The Red One: The Shadow
Jung encounters a devilish, red-riding figure who taunts him. This is “The Red One,” representing the “joy of life,” instinct, and the Shadow. Jung, the serious Swiss doctor, is repulsed by him but must learn to accept him. This figure teaches that holiness without the devil is sterile.
Izdubar: The Dying God
Jung meets a giant, bull-like hero named Izdubar (reminiscent of Gilgamesh). Izdubar represents the ancient, mythic way of being. Jung realizes that his “science” (the poison of rationality) has lamed this god. He must tend to the dying god, eventually compressing him into the size of an egg to save him. This is a profound metaphor for how we must carry the sacred in a secular age.
The Murder of the Hero
One of the most shocking visions in the book is Jung’s murder of the hero Siegfried. In a dream, Jung and a dark companion ambush the golden hero and shoot him. Jung wakes up weeping with guilt.
The Meaning: This symbolizes the necessary death of the “Heroic Ego”—the 19th-century ideal of will, conquest, and conscious dominance. Jung realized that the attitude of “where there is a will, there is a way” had become dangerous. To enter the new age of psychology, the Hero must die so that the Self (a center greater than the ego) can be born.
The Seven Sermons to the Dead
The climax of the Red Book is a Gnostic text called The Seven Sermons to the Dead.
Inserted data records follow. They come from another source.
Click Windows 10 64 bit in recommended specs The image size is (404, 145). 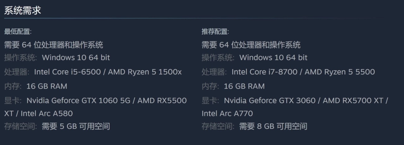click(x=273, y=58)
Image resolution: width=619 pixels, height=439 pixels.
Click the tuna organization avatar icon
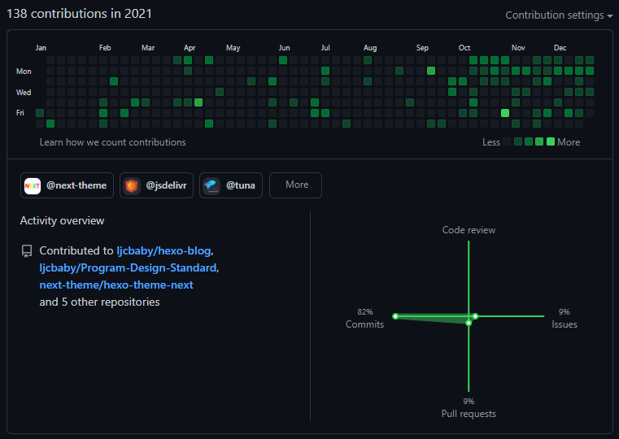pyautogui.click(x=211, y=185)
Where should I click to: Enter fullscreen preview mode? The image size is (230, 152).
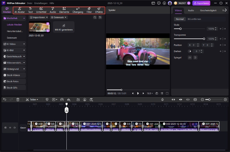coord(167,93)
In this section, the “dead” (spirits of the past, ancestors who have not found peace) return to Jung’s house, ringing the bell and demanding knowledge. Speaking in the voice of the Gnostic teacher Basilides, Jung delivers sermons on the nature of the Pleroma (the void/fullness), the god Abraxas (who unites good and evil), and the path of individuation.
This section confirms James Hillman’s radical view that psychology is ultimately a way of “caring for the dead.” We are not just healing our own childhoods; we are answering the unresolved questions of our ancestors. For a deeper analysis of this collaboration between the living and the dead, read our review of Lament of the Dead by Hillman and Shamdasani.
How to Read The Red Book
Do not read The Red Book as a theory. Read it as a dream. It operates on the level of the symbolic life.
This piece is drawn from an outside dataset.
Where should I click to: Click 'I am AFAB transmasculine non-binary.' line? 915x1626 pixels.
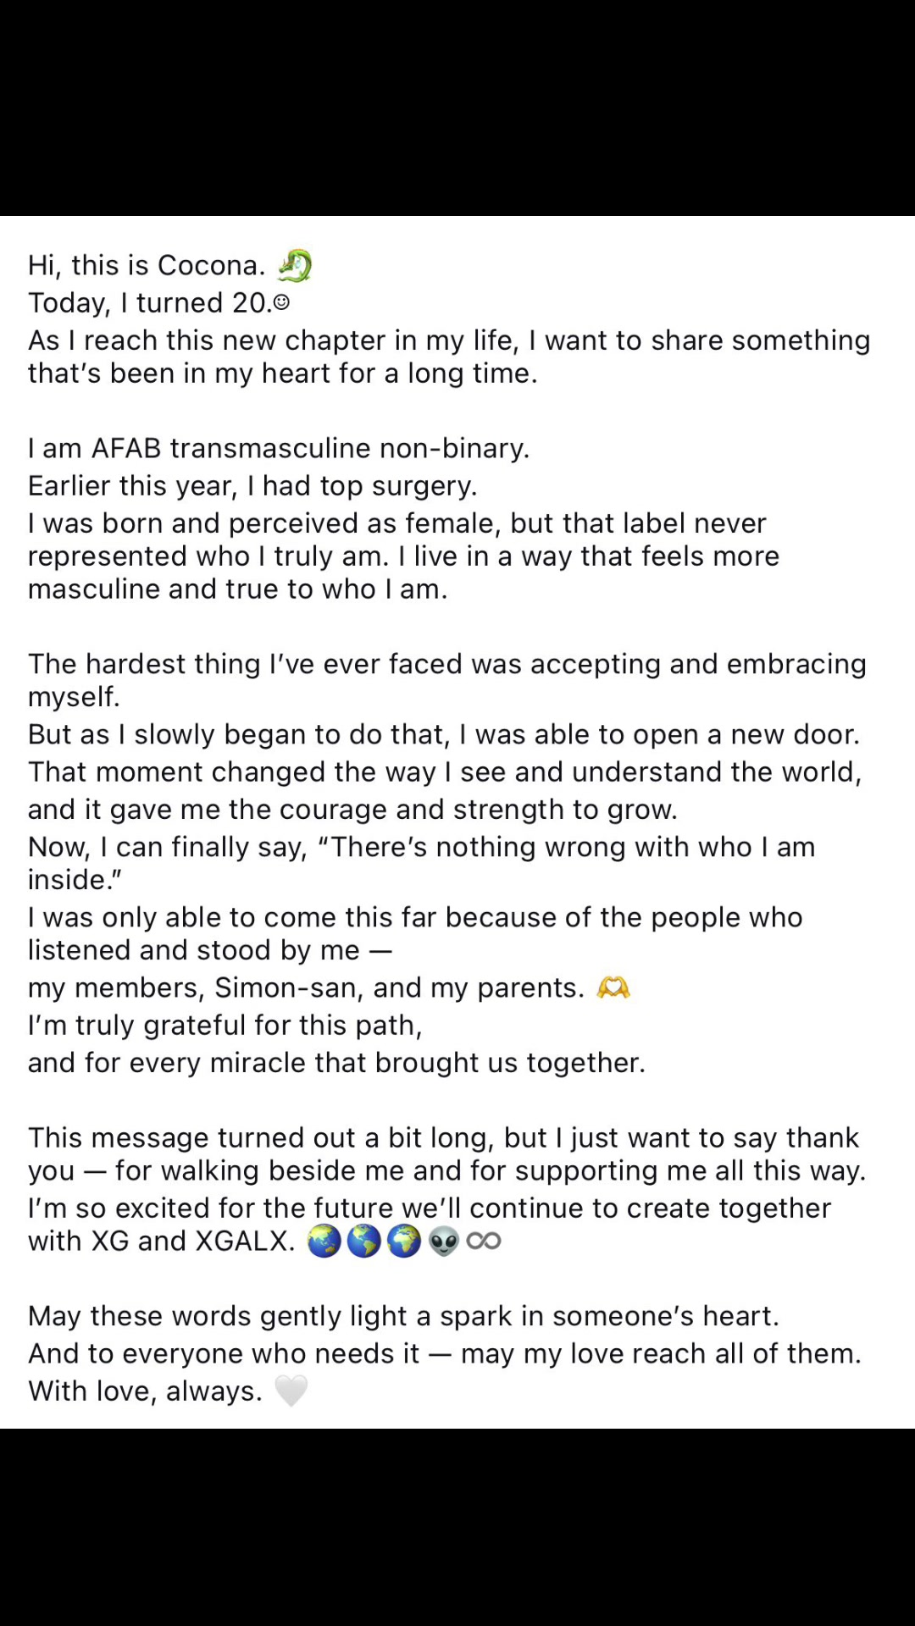pyautogui.click(x=279, y=448)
1. Visual Analysis and Mandalas
The book is filled with Mandalas—circular images representing the wholeness of the Self. Jung painted these when he felt fragmented; the act of painting the circle held his psyche together. Pay attention to the colors. As we explore in the psychology of color, the shift from dark chaos to golden order in the images tracks the movement of healing.
2. Active Imagination
The Red Book is the ultimate case study of Active Imagination. Jung did not just watch his fantasies; he entered them. When a figure appeared, he spoke to it. When a landscape emerged, he walked through it. This is the method we use in clinical practice today: engaging the unconscious as a partner rather than an object.
Legacy: A Book for the Future
Jung believed the Red Book was too strange for his contemporaries. He was right. But for us, living in a time of “meta-crisis” and meaninglessness, it is essential. It shows that the way out of chaos is not to impose order, but to find the meaning hidden within the chaos.
The Red Book teaches us that every life is a myth. We are not just biological accidents; we are characters in a divine drama. To heal is to find the script. It connects the personal suffering of the individual to the Gnostic pursuit of divine knowledge, reminding us that the “God within” is the ultimate goal of all therapy.
Bibliography
- Jung, C. G. (2009). The Red Book: Liber Novus. Ed. Sonu Shamdasani. W. W. Norton & Company.
- Shamdasani, S. (2012). C. G. Jung: A Biography in Books. W. W. Norton & Company.
- Hillman, J., & Shamdasani, S. (2013). Lament of the Dead: Psychology After Jung’s Red Book. W. W. Norton & Company.
- Stein, M., & Arzt, T. (2016). Jung’s Red Book for Our Time. Chiron Publications.
- Hoeller, S. A. (2019). The Gnosis of C.G. Jung. Quest Books.